In the show room, the object, as a representative of its original meaning, establishes new connections: with other exhibits, with the text and other multimedia elements of the exhibition, and with the museum as an institution. By scenographic means, such as exhibition architecture and lighting, these connections are worked out and support the visitor’s orientation.
Every exhibition involves interpretations and is itself the subject of an ongoing discourse between the artefact’s creators, the exhibition’s curators, and, finally, its visitors.
A 360° documentation and presentation of knowledge and interpretations permits the temporary exhibition space to be permanently extended into virtual space. The virtual sharing of exhibitions is part of the Ethnographic Museum’s strategy of exchanging ideas with institutions and individuals about the exhibits in their countries of origin.
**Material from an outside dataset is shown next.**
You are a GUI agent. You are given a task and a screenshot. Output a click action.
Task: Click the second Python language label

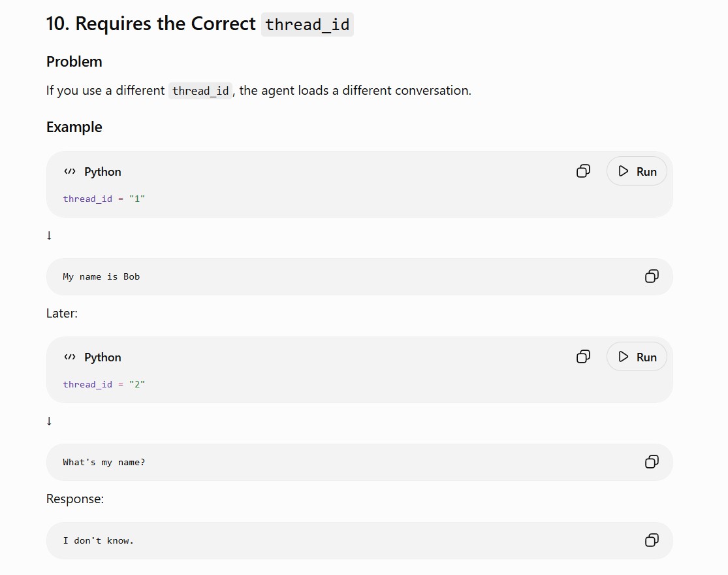[x=103, y=357]
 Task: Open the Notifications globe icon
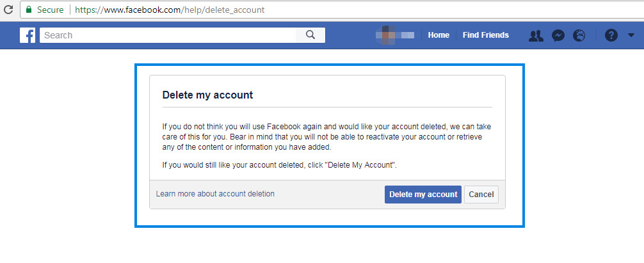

The exhibitions of the University of Zurich’s Ethnographic Museum travel around the world as virtual exhibitions. See three of them at 100 Ways of Thinking: Mola – Crafting Beauty and Layering the World in Panama, DEVOTION – Image, Recitation, and Celebration of the Vessantara Epic in Northeast Thailand (Ethnographic Museum Zurich), as well as Drink Deeply! (Uganda National Museum).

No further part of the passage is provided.